The recent appointment of Religious Affairs Minister Fachrul Razi was mired in controversy, with religious organizations decrying the fact that the former military general, who never held a post in a religious office, was picked for the role. And now, the minister may face further scrutiny from both religious groups and freedom of expression advocates alike over a potential religious clothing ban.
During a speech at a discussion event with Islamic religious leaders in Central Jakarta yesterday, Fachri touched on the possibility that the government may enforce a limited ban on the niqab (face veil adorned by many Muslim women) for reasons related to security.
“There may be further steps taken, but we are not banning the niqab [outright], we are looking into banning [people wearing them from] entering government institutions, particularly in light of the attack on Wiranto a while back,” Fachrul said, as quoted by CNN Indonesia.
The minister was referring to the assassination attempt on former Chief Security Minister Wiranto earlier this month by two IS-linked militants.

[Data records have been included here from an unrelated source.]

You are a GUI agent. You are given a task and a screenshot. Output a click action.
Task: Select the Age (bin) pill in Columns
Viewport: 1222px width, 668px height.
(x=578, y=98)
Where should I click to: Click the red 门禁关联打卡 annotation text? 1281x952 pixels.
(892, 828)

The attack put authorities on high alert, leading to the arrest of dozens of suspected militants since.
Justifying the proposed niqab ban, Fachrul said that the niqab is often mistaken as a religious requirement when, in fact, it’s a tradition passed down by certain Middle Eastern tribes, like in Saudi Arabia, who have increasingly let go of the garment in recent times.
“We want to convey that [the niqab] is not a measure of one’s piety and devotion,” he said.

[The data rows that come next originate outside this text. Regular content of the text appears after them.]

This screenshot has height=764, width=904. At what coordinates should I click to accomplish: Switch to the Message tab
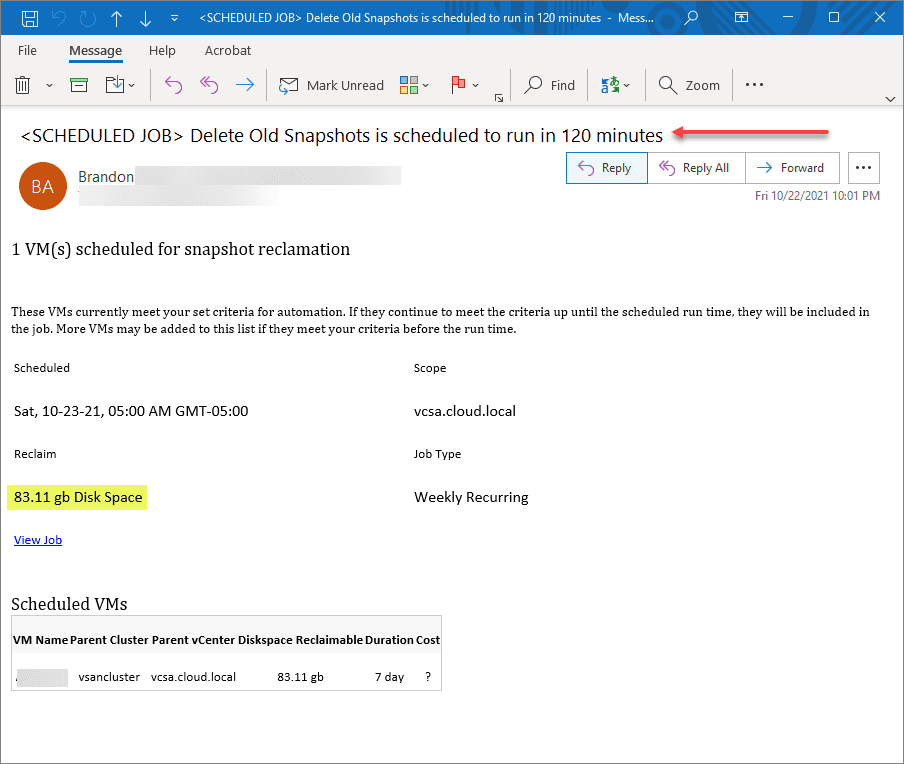pos(95,51)
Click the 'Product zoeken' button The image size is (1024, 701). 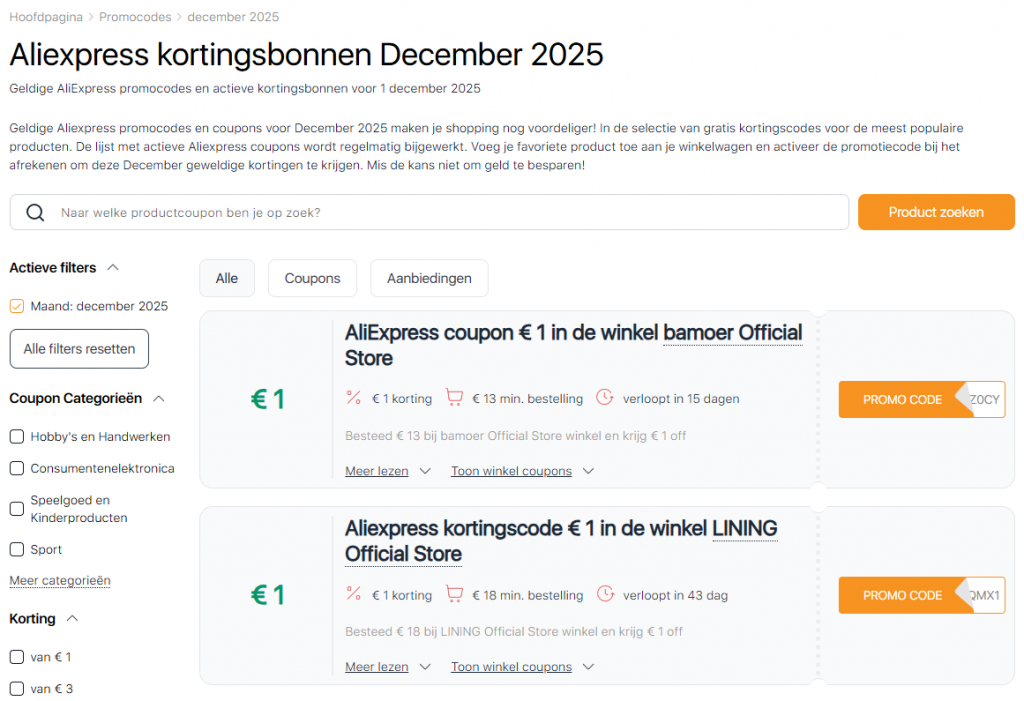[x=936, y=212]
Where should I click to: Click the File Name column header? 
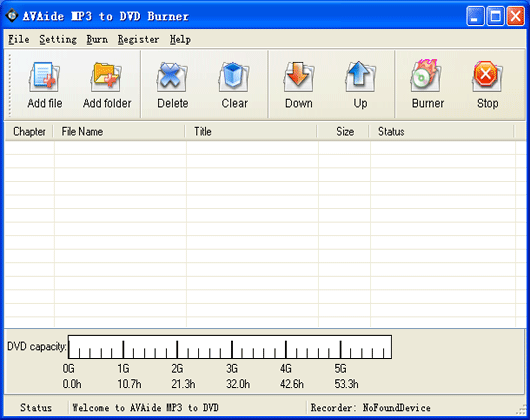(x=119, y=131)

The minister did not explain if the proposed ban would only apply to public servants or if the general public would also be prohibited from wearing the face veil when entering government buildings.

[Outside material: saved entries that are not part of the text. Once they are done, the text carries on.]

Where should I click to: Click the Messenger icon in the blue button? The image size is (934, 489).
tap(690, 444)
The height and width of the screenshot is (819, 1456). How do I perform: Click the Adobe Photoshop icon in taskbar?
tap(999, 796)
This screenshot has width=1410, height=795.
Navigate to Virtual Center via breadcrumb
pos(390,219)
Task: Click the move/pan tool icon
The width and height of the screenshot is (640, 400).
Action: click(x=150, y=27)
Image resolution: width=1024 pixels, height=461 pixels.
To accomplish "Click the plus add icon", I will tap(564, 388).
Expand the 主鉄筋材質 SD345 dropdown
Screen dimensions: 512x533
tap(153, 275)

Muhammadiyah, one of Indonesia’s — and the world’s — largest Islamic organizations, say that the proposed niqab ban would not violate Islamic values as it does not view face veils as mandatory in Islam based on its interpretation of the Quran and other religious texts.
However, the Indonesian Ulema Council (MUI), the country’s highest clerical body, warned the government not to stir controversy with the proposed niqab ban and reminded them that the Constitution protects citizens’ right to uphold their religious beliefs.
In recent years, prohibiting the niqab has proved to be a highly contentious policy in Indonesia. Last year, an Islamic university in Yogyakarta banned face veils over fears of religious radicalism, but the ban was soon revoked following criticisms from feminists, politicians and Islamic scholars.
Although Indonesia is a Muslim-majority country in which a large percentage of Muslim women wear hijab (headscarves), the number of women who wear the niqab is relatively quite small (though there is evidence to suggest it is becoming somewhat more mainstream). But many who wear the face veil here say they are still looked upon with suspicion and are regularly asked questions such as “why are you dressed like a terrorist?”